Ultimately, Bieberstein shows how, in lacking subjectivity, female characters function in the narration as a metaphor of the nation, of its desire for prosperity, or of its crises. By analyzing images of women conveyed by different media such as film and television, this volume contributes in a unique way to the limited but significant scholarship on the subject recently developed within Italian Studies. This extensive study contains a rich bibliography, ranging from film criticism and film history to psychology and cultural studies; it also includes a useful appendix with synopses of the films analyzed reporting the box-office numbers as well as biographies of actresses and directors.
Despite the lack of an original theoretical approach and the interest in the specificity of cinematic language, this ambitious study, which perhaps attempts to cover too much territory, represents a valuable tool for those scholars who want to undertake further research in this field.
Parma: UNI. NOVA, Italian Bookshelf ricostruzione della biografia dello scrittore e per approfondire la portata del suo contributo alla letteratura futurista. Italian Bookshelf ancora di essere ri scoperto negli archivi o tra le pagine di giornali di provincia e di rivistine di pochi mezzi e grandi ambizioni. Un carteggio. Simone Dubrovic. Roma: Vecchiarelli Editore, The correspondence between Carlo Linati and Emilio Cecchi collected and edited by Simone Dubrovic covers a time period of about twenty-five years, from July through June As supplement , the editor has included a collection of non-reprinted texts by Linati essentially the narrative writings mentioned by Linati in his letters; a few translations; and two articles published in the American journal The Dial, thanks to the interest of Ezra Pound.
Dubrovic has included two review articles of two publications by Linati the translation of the tragedies by W. Yeats, and the book I doni della terra, published in and As is evident, the predominant literary subject discussed in this epistolary is the literatures of the United States and Britain. This epistolary can be therefore interpreted as an important document concerning the process of sprovincializzazione Italian literature was undergoing in the first part of the twentieth century.
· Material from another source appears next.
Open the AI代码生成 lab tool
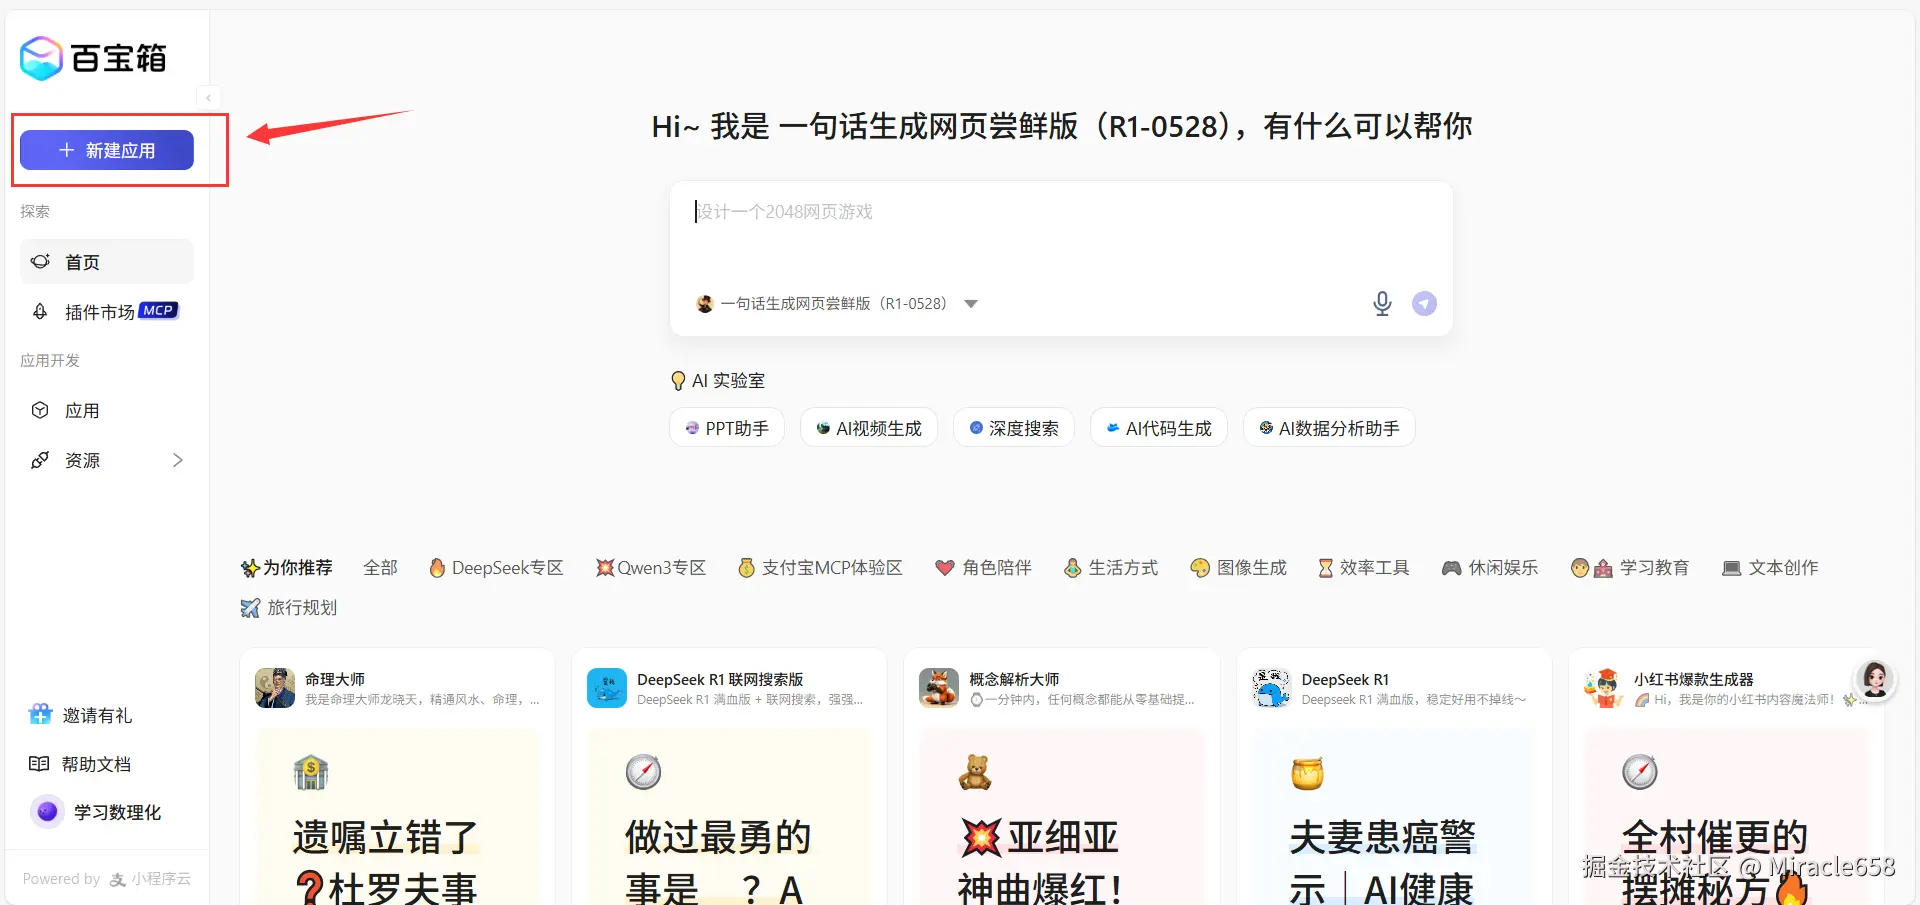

Another recurring matter in the letters is the reflection about the act of writing, critical and creative, which most commonly takes the form of a judgment often polemic about the most fashionable stylistic manner of the time, frammentismo. As a matter of fact, critical and creative writing are subjects of inquiry that are never treated as if they were separate, and are instead most often considered as two sides of the same critical coin.
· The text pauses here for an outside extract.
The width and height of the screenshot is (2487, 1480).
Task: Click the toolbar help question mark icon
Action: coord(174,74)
Italian Bookshelf hommes de lettres. Anyone want a free iPhone, free ipad, free ipod and more? If yes then hurry up as here is an exciting offer to grab one of your desired gadget. Are you shocked? Dont be as this is somewhat designed for you. My dream retirement would be living in Udaipur, India! I've been towards the city and love the folks and Indian culture. I'd be thrilled to be able to see this film which takes place in the very best place in the entire world! Robert, they vary. It's up into the authors. Many of the letters coming up are handwritten, or hand-notated, it's about half and half.